In this issue of the Journal, Moriki et al6 examine the correlation between the Mayo score and a positive genetic test rate in 209 clinically diagnosed HCM patients in order to verify the performance of the Mayo score in Japanese patients with HCM. Similar to the report by Bonaventura et al,5 the tendency for a positive genetic test rate to increase as the score increased was confirmed, highlighting that the Mayo score is useful also in Japanese. Thus, the Mayo score could be useful beyond the ethnic differences between Europeans and Asians. In addition, although 9 sarcomere genes were analyzed in the original study for the Mayo score,1 Moriki et al could replicate the effectiveness of Mayo score with screening of only 6 sarcomere genes, indicating that the Mayo score could be a robust prediction score even if the number of genes tested is altered.
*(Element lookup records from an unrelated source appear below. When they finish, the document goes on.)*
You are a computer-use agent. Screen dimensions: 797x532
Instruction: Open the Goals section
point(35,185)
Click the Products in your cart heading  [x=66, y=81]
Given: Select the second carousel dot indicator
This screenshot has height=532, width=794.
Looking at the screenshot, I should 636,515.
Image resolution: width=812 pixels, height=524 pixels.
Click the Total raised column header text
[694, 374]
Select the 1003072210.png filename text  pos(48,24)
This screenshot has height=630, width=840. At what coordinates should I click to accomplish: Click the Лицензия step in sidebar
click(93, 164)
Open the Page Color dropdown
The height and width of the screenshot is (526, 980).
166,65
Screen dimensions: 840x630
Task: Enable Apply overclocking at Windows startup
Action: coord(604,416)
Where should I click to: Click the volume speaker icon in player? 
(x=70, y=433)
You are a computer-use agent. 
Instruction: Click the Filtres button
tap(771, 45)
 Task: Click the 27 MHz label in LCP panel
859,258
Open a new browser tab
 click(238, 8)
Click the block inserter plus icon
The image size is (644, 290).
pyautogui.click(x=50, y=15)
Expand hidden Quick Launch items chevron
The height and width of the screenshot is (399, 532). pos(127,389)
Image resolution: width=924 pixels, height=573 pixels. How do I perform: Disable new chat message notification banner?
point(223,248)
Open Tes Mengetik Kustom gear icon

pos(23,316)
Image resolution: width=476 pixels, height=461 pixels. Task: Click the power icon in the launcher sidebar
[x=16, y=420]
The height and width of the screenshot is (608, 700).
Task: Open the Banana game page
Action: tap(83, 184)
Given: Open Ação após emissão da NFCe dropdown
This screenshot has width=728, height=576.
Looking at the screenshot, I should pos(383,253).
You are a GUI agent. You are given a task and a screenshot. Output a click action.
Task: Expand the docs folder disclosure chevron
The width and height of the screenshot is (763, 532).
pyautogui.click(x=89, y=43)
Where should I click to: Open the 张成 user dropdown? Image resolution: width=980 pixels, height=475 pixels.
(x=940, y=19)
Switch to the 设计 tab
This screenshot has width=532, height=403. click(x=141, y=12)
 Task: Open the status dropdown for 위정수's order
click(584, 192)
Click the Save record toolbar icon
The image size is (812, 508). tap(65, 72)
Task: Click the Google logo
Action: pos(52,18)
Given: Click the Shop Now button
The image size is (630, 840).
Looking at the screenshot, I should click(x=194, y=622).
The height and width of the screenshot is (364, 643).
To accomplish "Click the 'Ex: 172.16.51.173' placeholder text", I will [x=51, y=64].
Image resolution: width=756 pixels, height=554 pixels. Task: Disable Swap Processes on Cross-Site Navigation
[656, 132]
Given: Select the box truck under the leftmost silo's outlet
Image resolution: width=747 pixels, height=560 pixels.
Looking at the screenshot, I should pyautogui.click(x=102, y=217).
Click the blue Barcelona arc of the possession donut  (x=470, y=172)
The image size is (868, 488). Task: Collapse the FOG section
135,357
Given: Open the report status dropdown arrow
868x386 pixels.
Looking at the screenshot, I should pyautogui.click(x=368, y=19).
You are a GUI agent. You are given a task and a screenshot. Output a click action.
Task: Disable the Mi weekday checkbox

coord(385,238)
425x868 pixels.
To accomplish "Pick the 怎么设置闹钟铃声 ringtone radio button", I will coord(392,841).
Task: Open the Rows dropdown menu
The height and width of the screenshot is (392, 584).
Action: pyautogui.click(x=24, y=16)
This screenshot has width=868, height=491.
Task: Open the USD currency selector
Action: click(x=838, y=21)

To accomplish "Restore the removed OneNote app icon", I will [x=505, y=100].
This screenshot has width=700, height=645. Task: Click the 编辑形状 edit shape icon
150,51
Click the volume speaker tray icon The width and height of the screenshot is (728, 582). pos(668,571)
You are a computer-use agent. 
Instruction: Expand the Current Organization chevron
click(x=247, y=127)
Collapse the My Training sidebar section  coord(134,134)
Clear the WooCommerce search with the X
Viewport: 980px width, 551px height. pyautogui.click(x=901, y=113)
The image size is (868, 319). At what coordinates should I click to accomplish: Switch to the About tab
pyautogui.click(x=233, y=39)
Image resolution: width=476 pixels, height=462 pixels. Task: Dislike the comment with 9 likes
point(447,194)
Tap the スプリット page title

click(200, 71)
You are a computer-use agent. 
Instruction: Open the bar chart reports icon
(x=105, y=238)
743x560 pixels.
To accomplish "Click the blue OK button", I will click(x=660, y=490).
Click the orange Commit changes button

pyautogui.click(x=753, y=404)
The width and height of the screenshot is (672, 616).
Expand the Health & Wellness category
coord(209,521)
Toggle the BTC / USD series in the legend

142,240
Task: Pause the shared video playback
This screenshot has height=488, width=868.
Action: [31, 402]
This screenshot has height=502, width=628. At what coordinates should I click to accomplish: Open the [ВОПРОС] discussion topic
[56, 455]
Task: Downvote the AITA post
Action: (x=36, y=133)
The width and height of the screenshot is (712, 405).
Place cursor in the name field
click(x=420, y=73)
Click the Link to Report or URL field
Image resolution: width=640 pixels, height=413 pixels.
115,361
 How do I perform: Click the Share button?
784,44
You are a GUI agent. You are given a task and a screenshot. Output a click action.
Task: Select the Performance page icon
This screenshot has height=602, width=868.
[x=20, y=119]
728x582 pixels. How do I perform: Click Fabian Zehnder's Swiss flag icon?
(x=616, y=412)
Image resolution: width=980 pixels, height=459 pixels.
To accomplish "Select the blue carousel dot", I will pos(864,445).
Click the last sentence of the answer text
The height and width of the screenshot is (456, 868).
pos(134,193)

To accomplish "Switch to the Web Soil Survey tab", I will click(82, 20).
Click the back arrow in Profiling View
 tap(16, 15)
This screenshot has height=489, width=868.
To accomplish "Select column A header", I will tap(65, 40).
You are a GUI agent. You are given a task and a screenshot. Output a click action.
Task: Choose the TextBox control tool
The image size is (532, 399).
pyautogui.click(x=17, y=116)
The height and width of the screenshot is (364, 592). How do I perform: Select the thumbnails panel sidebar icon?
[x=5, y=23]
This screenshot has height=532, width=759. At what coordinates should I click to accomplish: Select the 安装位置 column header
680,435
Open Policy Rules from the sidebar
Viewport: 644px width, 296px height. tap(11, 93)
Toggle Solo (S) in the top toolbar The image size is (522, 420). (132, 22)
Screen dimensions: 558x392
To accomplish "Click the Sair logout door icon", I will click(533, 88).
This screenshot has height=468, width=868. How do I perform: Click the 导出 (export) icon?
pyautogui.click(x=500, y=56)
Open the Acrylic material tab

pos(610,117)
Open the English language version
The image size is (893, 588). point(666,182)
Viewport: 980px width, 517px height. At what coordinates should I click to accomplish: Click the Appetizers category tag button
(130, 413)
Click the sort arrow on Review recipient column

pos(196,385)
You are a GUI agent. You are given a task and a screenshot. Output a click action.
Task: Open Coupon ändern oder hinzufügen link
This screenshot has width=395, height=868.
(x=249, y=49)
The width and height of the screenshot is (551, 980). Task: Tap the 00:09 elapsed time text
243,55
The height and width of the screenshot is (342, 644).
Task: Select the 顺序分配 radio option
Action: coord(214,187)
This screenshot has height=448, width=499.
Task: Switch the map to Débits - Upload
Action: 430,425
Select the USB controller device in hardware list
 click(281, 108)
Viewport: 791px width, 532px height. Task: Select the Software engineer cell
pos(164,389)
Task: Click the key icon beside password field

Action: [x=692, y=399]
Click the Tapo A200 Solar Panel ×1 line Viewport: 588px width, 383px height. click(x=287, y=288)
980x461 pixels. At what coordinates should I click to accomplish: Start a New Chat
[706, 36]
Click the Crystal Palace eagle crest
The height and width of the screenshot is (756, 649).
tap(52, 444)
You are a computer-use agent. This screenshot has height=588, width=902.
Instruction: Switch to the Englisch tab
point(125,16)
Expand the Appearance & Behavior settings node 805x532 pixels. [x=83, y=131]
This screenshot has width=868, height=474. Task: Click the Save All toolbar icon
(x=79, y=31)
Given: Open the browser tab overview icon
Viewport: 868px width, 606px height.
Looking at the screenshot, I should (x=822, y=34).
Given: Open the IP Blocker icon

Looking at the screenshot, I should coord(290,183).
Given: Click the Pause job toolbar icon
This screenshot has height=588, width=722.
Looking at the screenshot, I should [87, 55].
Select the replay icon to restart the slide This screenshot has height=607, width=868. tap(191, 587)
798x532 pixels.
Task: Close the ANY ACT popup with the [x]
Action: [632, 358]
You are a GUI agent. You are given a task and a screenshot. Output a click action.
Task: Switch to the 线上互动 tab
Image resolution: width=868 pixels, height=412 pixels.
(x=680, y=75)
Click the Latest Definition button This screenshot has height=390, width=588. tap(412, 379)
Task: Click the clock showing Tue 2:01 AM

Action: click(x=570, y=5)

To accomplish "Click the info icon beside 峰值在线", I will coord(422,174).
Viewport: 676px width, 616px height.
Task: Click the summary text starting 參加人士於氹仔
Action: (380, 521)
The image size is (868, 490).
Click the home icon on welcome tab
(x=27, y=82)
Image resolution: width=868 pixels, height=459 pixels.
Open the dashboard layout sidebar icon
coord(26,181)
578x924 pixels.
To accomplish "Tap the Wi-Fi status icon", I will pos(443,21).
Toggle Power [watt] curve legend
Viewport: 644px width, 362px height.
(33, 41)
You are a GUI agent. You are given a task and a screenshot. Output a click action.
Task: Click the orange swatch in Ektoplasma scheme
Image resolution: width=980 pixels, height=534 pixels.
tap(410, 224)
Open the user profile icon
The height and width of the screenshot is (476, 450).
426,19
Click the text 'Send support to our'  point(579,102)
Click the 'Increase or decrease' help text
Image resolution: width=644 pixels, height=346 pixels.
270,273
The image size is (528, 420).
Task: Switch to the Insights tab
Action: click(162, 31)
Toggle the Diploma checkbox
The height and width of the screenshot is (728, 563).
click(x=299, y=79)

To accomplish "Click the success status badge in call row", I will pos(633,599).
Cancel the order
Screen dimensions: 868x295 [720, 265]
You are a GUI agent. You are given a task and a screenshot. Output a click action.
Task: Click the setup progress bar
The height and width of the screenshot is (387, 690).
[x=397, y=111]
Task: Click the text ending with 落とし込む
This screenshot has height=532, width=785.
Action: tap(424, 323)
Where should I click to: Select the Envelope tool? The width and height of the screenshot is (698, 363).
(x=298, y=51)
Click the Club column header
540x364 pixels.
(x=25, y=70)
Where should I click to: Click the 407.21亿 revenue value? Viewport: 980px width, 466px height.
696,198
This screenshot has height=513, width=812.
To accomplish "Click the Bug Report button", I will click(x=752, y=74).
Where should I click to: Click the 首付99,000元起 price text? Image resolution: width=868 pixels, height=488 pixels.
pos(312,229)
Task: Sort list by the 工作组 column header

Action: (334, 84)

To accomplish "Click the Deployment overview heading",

The use of such a prediction score for HCM makes genetic testing more efficient and thus increases the likelihood of obtaining useful information. Genetic testing not only helps to identify the causative variant for HCM, but also differentiates HCM from the other diseases with similar phenotypes. For example, cardiac amyloidosis, Fabry disease, glycogenosis, and mitochondrial cardiomyopathy may show a HCM-like cardiac manifestation. Tafamidis meglumine was approved in 2019 for the treatment of transthyretin cardiac amyloidosis,7 and enzyme replacement therapy is available for Fabry disease and glycogenosis type II. Differentiating these diseases has great value in terms of choosing and providing a specific treatment. On the other hand, it has been reported that patients with sarcomere mutations have a worse prognosis than those without sarcomere mutations and family history.8 A direct sarcomere inhibitor, mavacamten, has been recently developed and the phase III clinical trial in patients with obstructive HCM, EXPLORER-HCM, has demonstrated its efficacy and safety.2 Thus, genetic testing of patients with HCM can not only clarify the etiology of the disease and determine the need for follow-up and screening of family members, but also provides an opportunity to choose the upcoming specific treatment. Currently in clinical practice, genetic testing is only available at a limited number of facilities, even for patients diagnosed with HCM. In the near future, the number of hospitals and facilities that offer genetic testing will increase and the benefits that patients can receive from the genetic testing will become clearer. A prediction score for positive genetic test is expected to be a powerful tool in the promotion of genetic testing for HCM.
Conflicts of Interest: None declared. Grants: None applicable. H.M. is a member of Circulation Journal’s Editorial Team.